ATLANTA -- The Blackhawks tried convincing themselves all through the preseason that there wouldn't be a so-called Stanley Cup hangover.

It turns out that's exactly what is happening after 15 games with the Hawks at 7-7-1, losers of five of their last seven and playing with a lack of emotion and energy.

Former Hawk Andrew Ladd believes in the Stanley Cup hangover theory, having gone through it in Carolina after the Hurricanes won the Stanley Cup in 2005-06.

The next season Carolina missed the playoffs with 88 points.

Ladd suspects the Hawks are experiencing some sort of Cup hangover.
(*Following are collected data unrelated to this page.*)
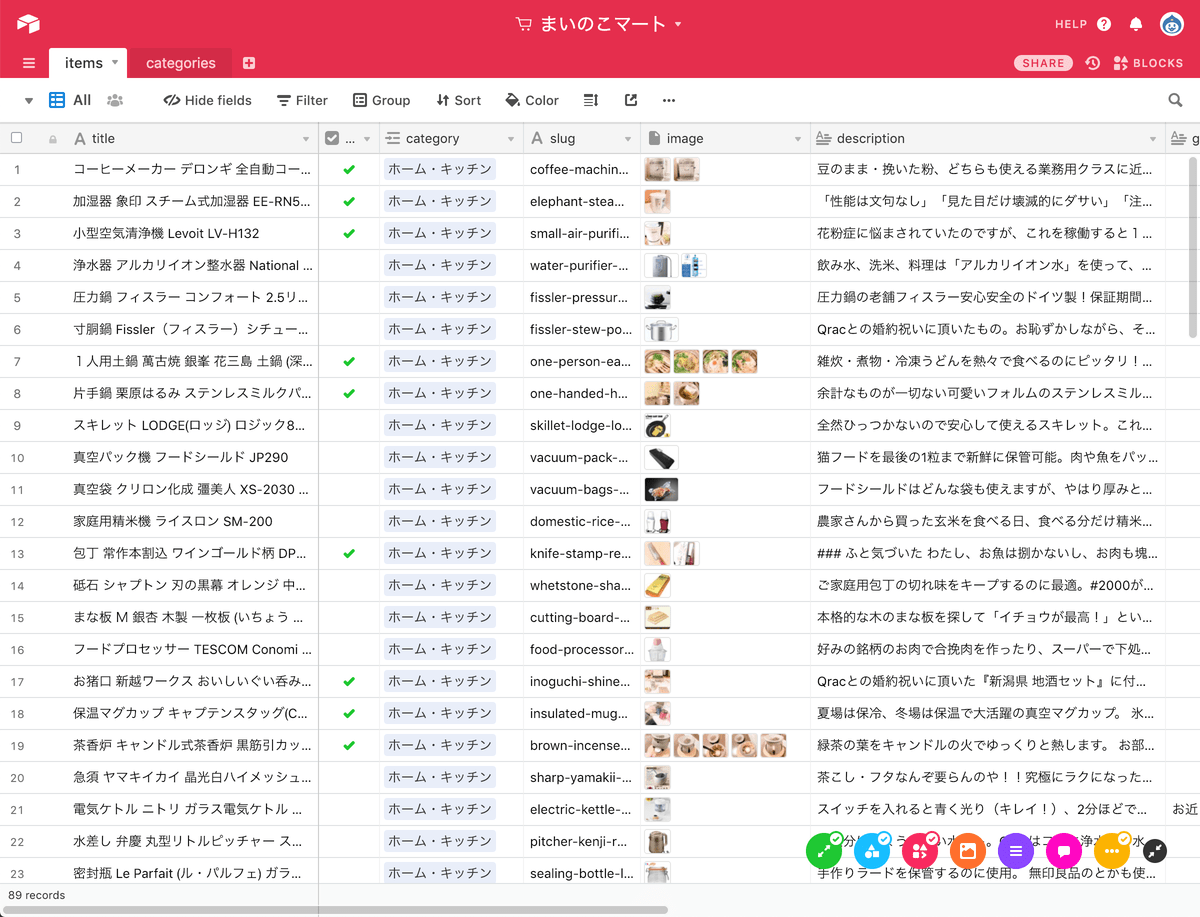Click the notifications bell icon
The height and width of the screenshot is (917, 1200).
point(1135,23)
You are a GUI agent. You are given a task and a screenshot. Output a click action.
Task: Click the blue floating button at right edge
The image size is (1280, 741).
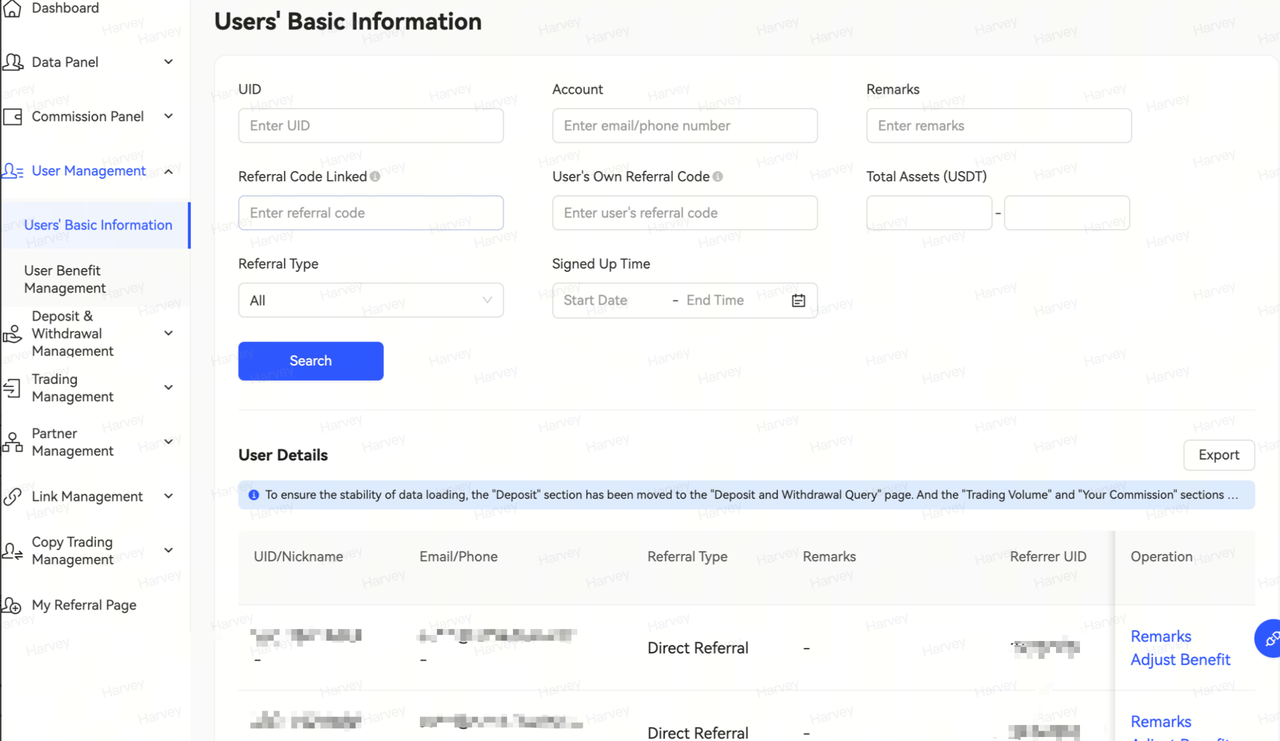coord(1269,638)
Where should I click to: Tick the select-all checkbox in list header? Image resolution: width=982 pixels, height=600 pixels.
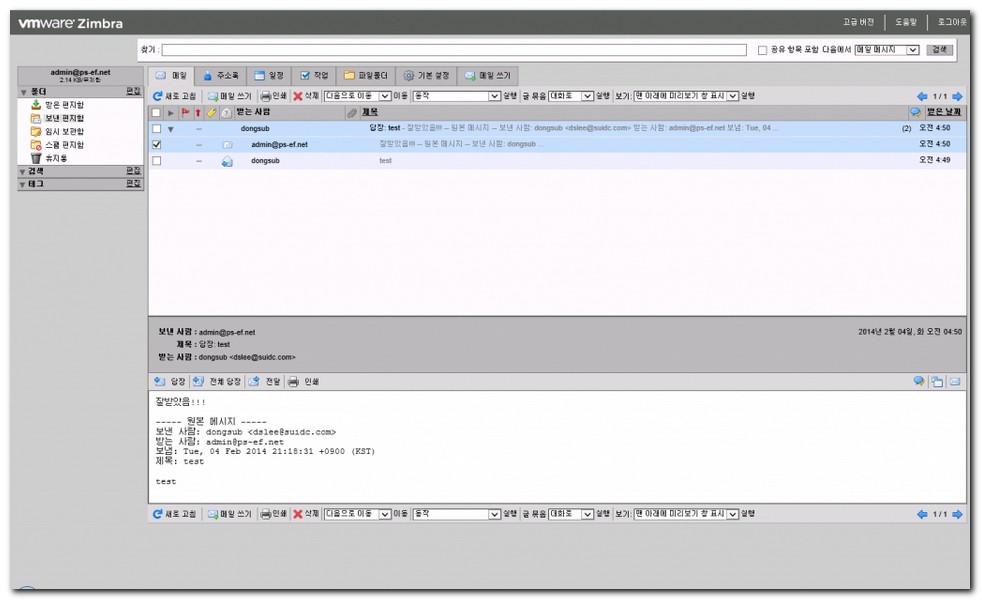[x=156, y=113]
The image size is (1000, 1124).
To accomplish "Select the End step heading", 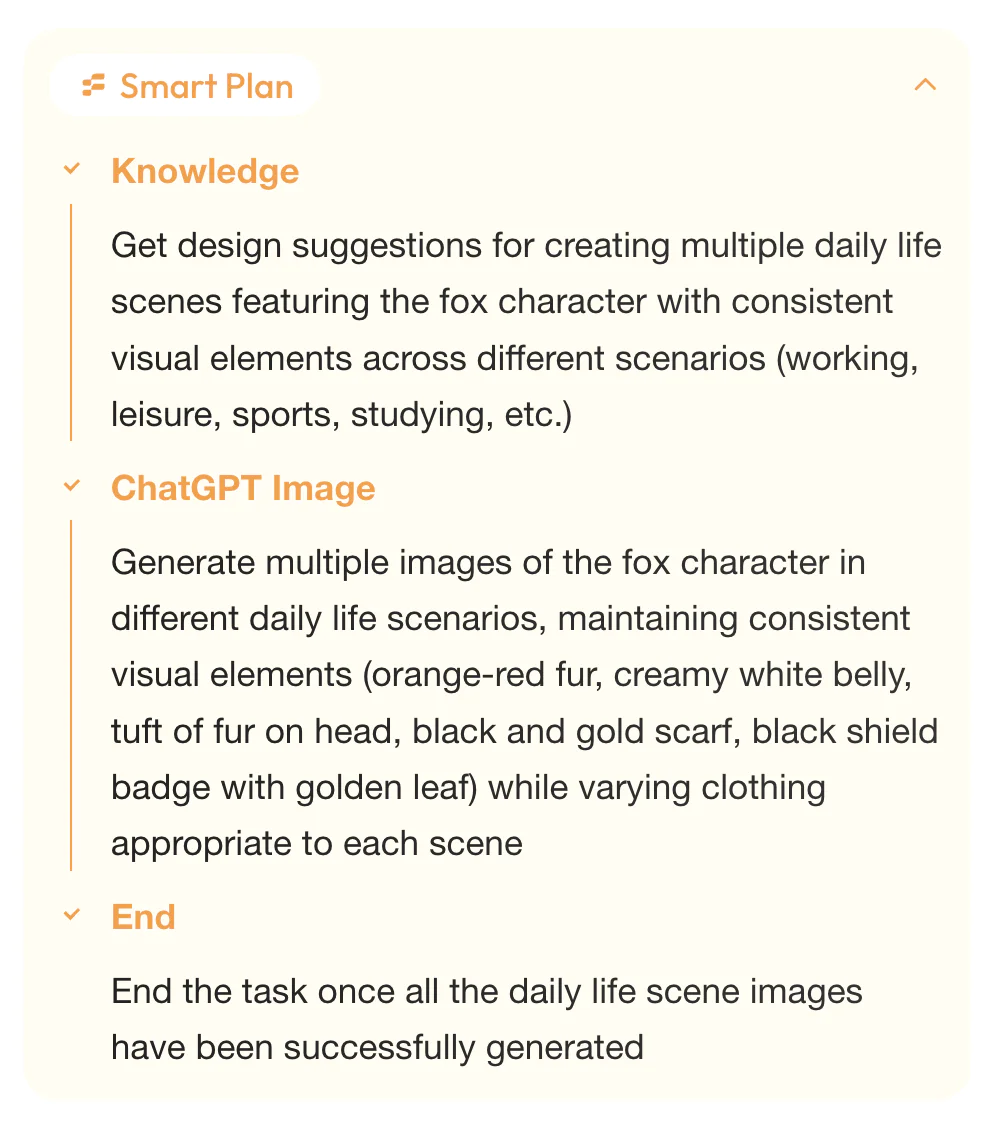I will coord(143,917).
“You go from such a high of playing Game 6 of the Stanley Cup Finals to the preseason where you're trying to get motivated to get to that same level and it's not an easy thing to do when you haven't been through it before,” Ladd said Thursday.

“It's a grind, especially for them because everyone kind of marks them on their calendar and says, ‘OK we're playing the Cup champs, we've got to be ready to go,' and everyone is ready to play.

“They don't have any nights off when they can maybe catch a team on an off night.”

Ladd remembers it taking a few months in Carolina to get things straight, but by then it was basically too late.

“In Carolina it kind of took us a couple months to kind of get exactly where we wanted to be, but every team is different,” Ladd said. “They have a much younger team, too.

“I don't know about their play. I just think it's the motivation of trying to get ready and going from such a high. It takes time to get back to that point where you can get pumped for every game and you're not comparing it to the last few games of the Cup Finals.”

Ladd and other ex-Hawks now with the Thrashers are aware of their former team's struggles but said they haven't watched the games closely enough to have more of an opinion about on what's wrong.

“You have to except a little bit when you have to make that big of a change,” Dustin Byfuglien said. “A lot of guys are gone. They have to rebuild and they have to figure out who goes where and who can play with whom.

“It's going to take time. Also, teams are fired up. They want to beat the champs and they have their work cut out for them for the year.”